Pain
Christopher Lee, DO
Resident Physician
JFK Medical Center
West Orange, New Jersey, United States
Shirley Shen, MD
Pain Fellow
JFK Medical Center
Edison, New Jersey, United States
Laurent Delavaux, MD
Physician
JFK Medical Center
Edison, New Jersey, United States
Craig Vandien, MD
Physician
JFK Medical Center
Edison, New Jersey, United States
Christopher Lee, DO
JFK Medical Center
West Orange, New Jersey, United States
CRPS-II secondary to superficial radial nerve injury from radial artery harvesting
Case Description:
Patient presented with persisting pain in her left arm following coronary bypass surgery two months prior.
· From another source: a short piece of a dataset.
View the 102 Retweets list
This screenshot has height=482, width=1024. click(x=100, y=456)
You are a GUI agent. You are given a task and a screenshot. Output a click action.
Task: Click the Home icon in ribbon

Exam revealed reduced mobility in left elbow flexion and extension, wrist extension, and grip strength due to pain. She also exhibited allodynia from her left thumb to the ventral surface of her forearm. Symptoms were refractory to conservative management with physical therapy, analgesics, gabapentinoids, and steroids. Radiographic and magnetic resonance imaging revealed chronic degenerative changes. In light of these findings, complex regional pain syndrome (CRPS) was suspected. The patient subsequently underwent a stellate ganglion block without relief. Dynamic ultrasound imaging revealed superficial radial nerve (SRN) injury parallel to her incisional scar, and a nerve block was performed using dexamethasone and lidocaine. A referral was made for surgical evaluation, and follow up is planned for ongoing management.
Discussions:
Iatrogenic SRN injury has been described as a rare complication of endoscopic radial artery harvesting (RAH), but development of CRPS type 2 from SRN injury has never been reported in the United States. In this case, the patient developed increased pain, sensitivity, weakness, skin changes, and reduced mobility exceeding the expected territory of the injured nerve. The Budapest criteria was utilized to facilitate diagnosis, but is limited by poor specificity. CRPS is a challenging and complex clinical diagnosis made upon exclusion of other pathologies, and careful consideration of the patient’s medical history.
Conclusions:
It is important to investigate SRN injuries as a complication of RAH. The exact pathophysiology of CRPS is unknown, and is likely heterogeneously contributed by classic and neurogenic inflammation, autonomic dysregulation, and psychological factors. Advanced imaging and sonographic visualization may help to elucidate nerve injury and targeted treatments. Symptoms from CRPS can be debilitating, but early diagnosis and treatment can improve patient outcomes.